§ **About this task**: In the material below, the lines between the one holding "This screenshot has width=862, height=509." and the one holding "the 위치찾기 navigation", inclusive, are to be set down word for word. Pictures stay out.

§ **Provided records**:
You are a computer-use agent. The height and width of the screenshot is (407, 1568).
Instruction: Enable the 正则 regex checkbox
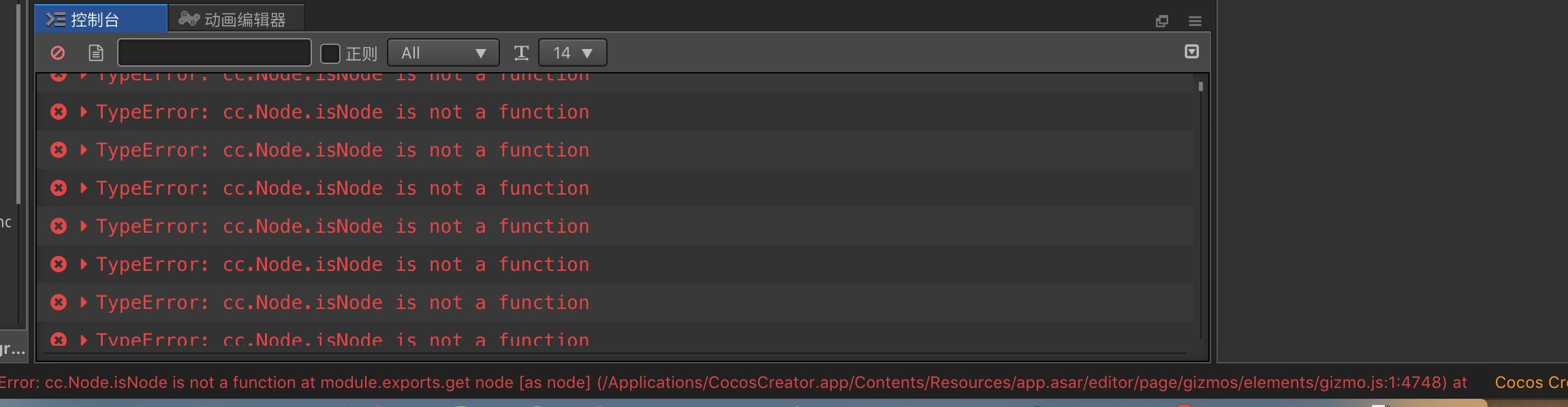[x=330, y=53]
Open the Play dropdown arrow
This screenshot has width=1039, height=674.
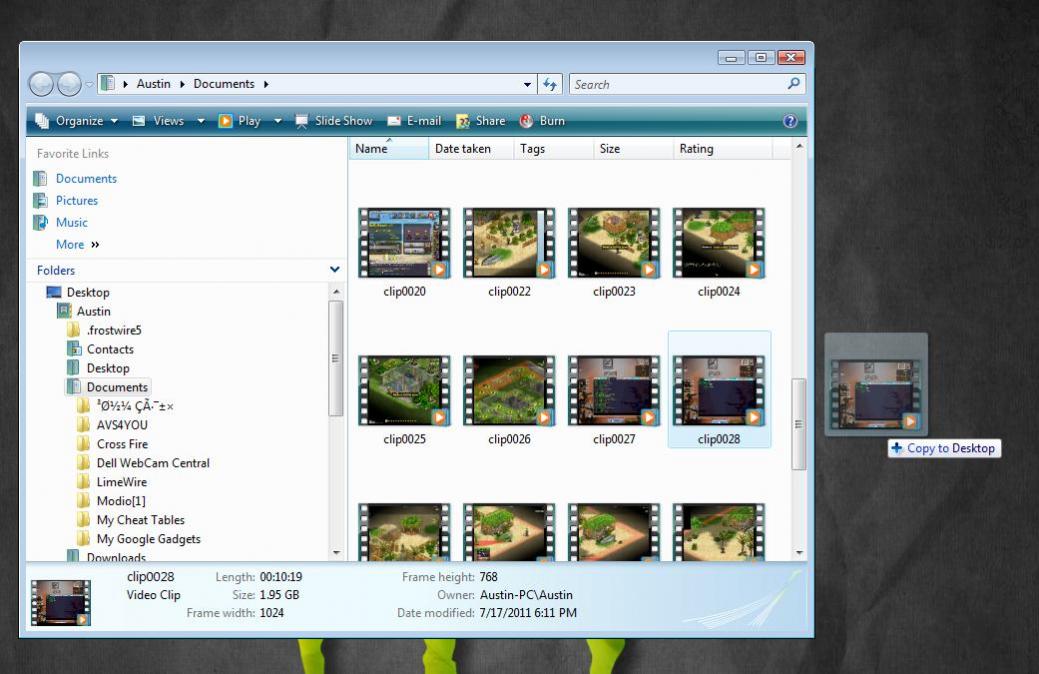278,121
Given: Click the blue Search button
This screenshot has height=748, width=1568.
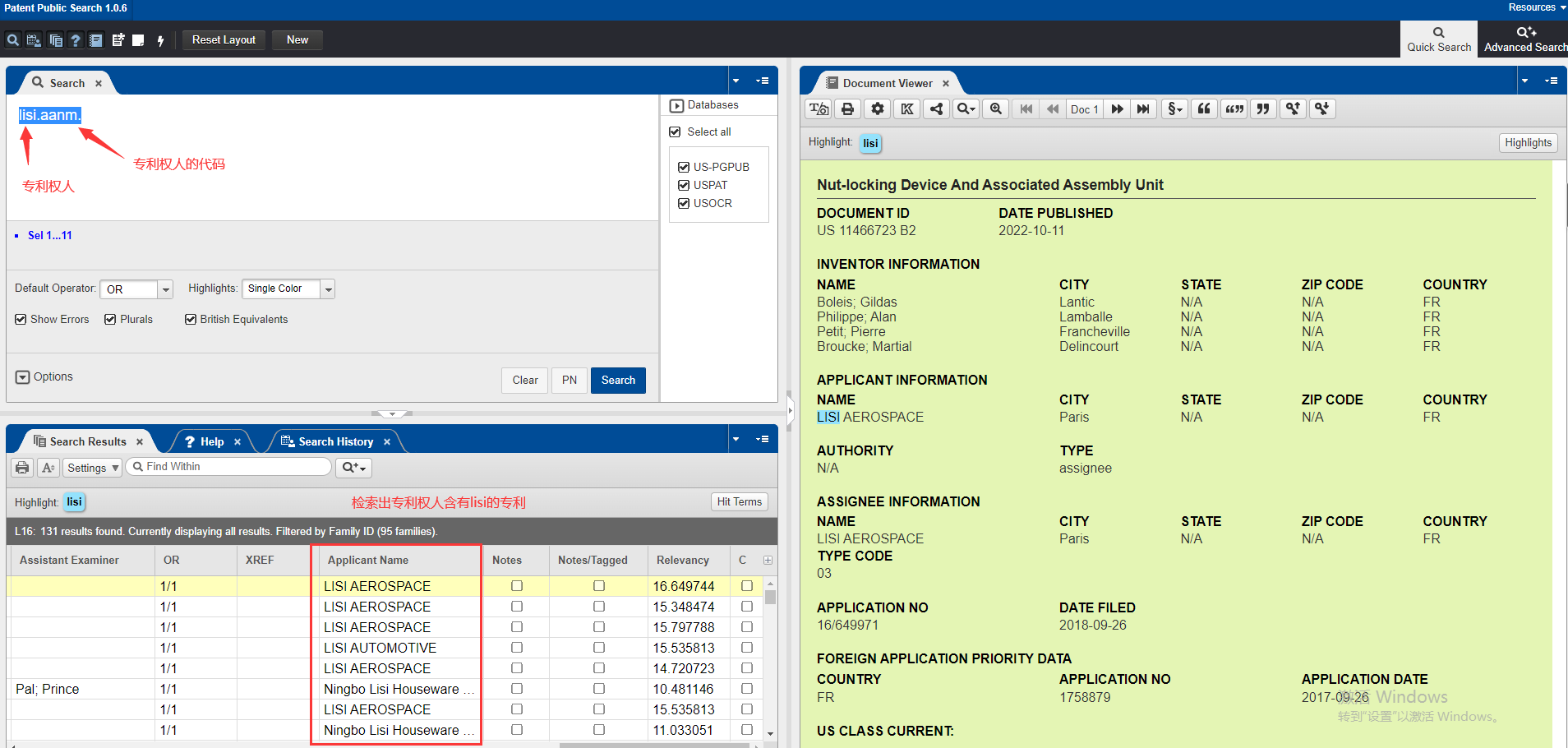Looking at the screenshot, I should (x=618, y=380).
* * *
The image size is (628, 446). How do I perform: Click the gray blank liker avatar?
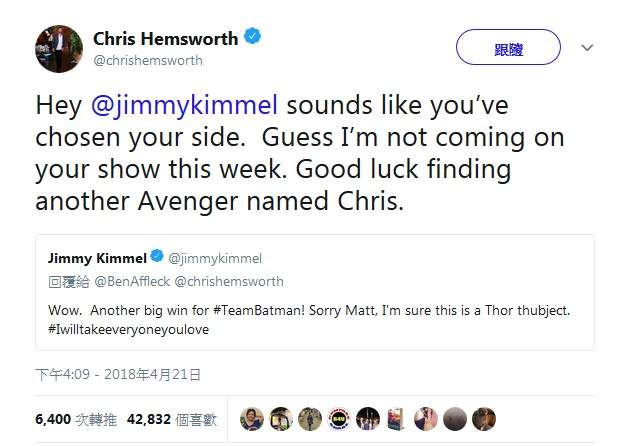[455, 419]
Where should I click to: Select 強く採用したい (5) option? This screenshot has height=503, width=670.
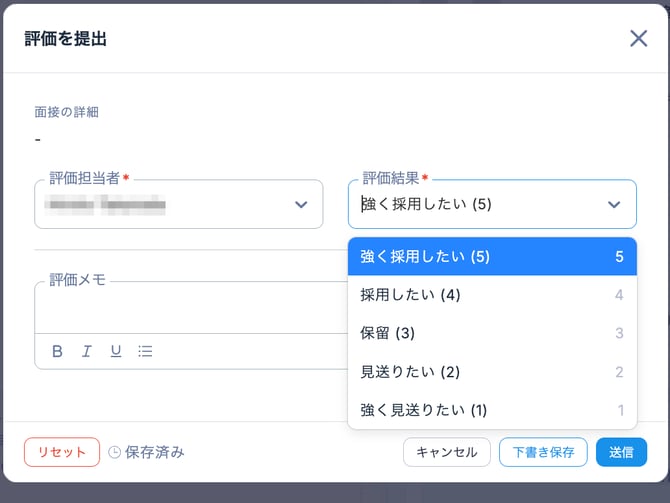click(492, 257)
---
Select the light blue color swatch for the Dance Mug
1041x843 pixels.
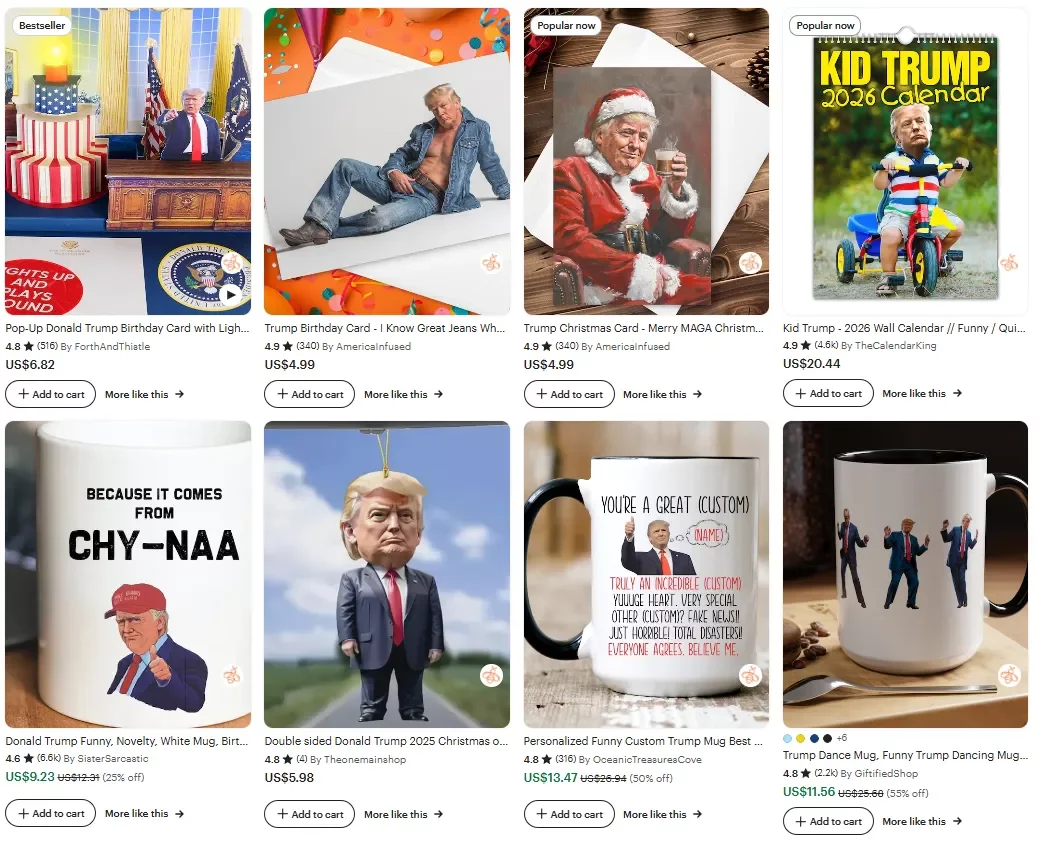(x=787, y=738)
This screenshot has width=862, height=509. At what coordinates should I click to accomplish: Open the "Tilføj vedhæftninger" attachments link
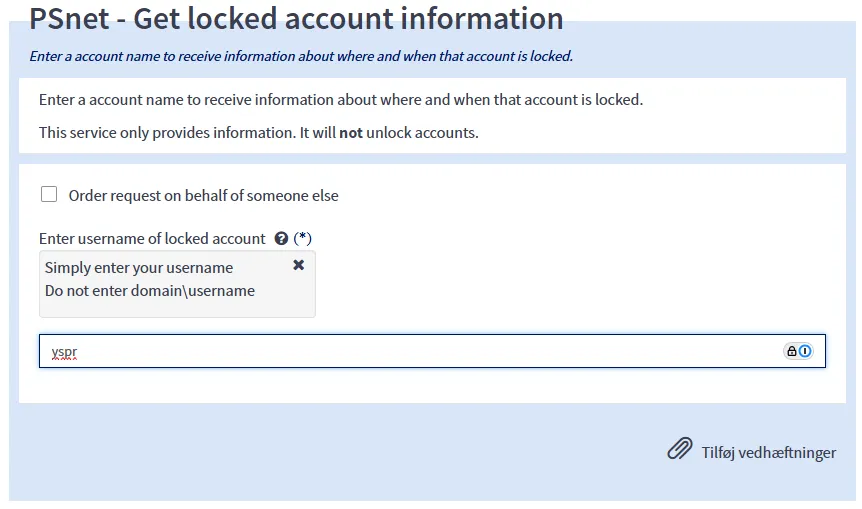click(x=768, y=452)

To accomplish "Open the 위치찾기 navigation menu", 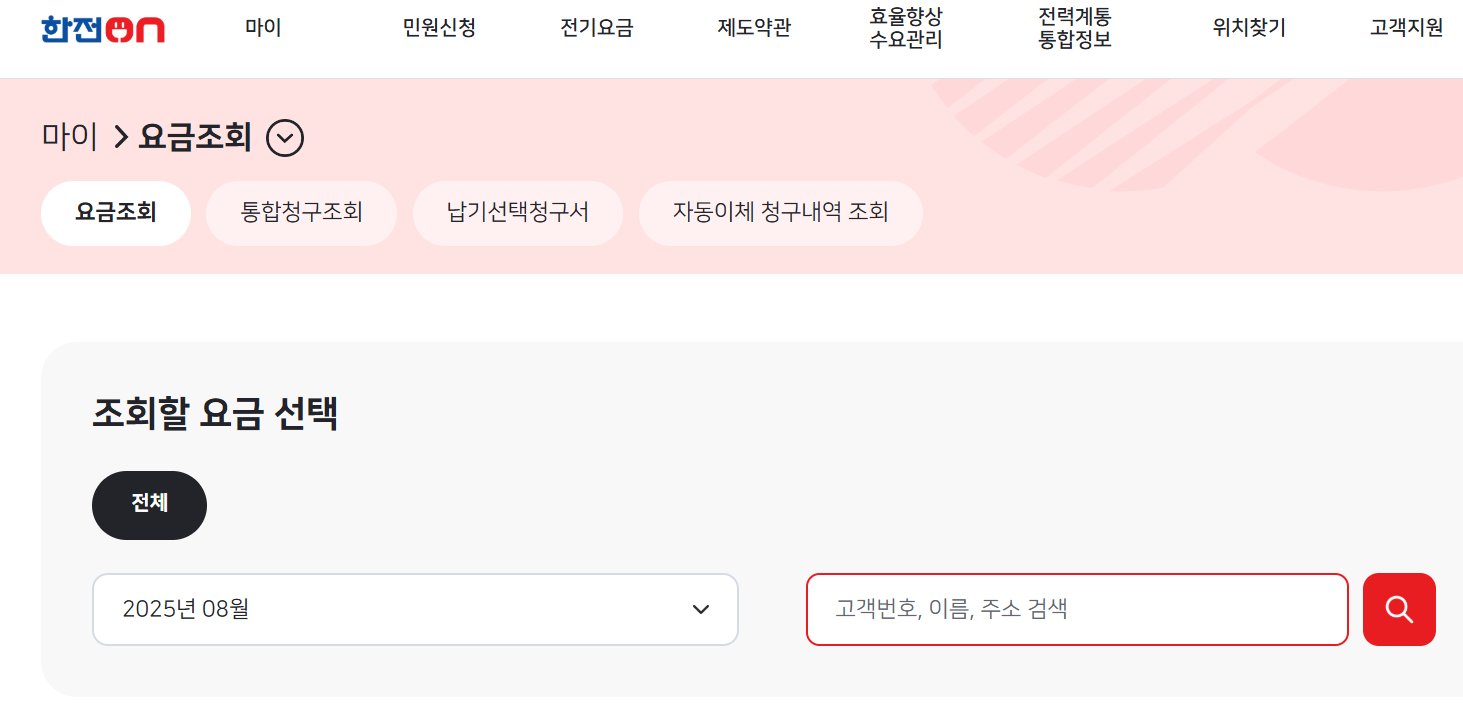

§ **Your solution**:
This screenshot has width=862, height=509. At what coordinates should I click to accomplish: Open the "Tilføj vedhæftninger" attachments link
click(x=768, y=452)

To accomplish "Open the 위치찾기 navigation menu", 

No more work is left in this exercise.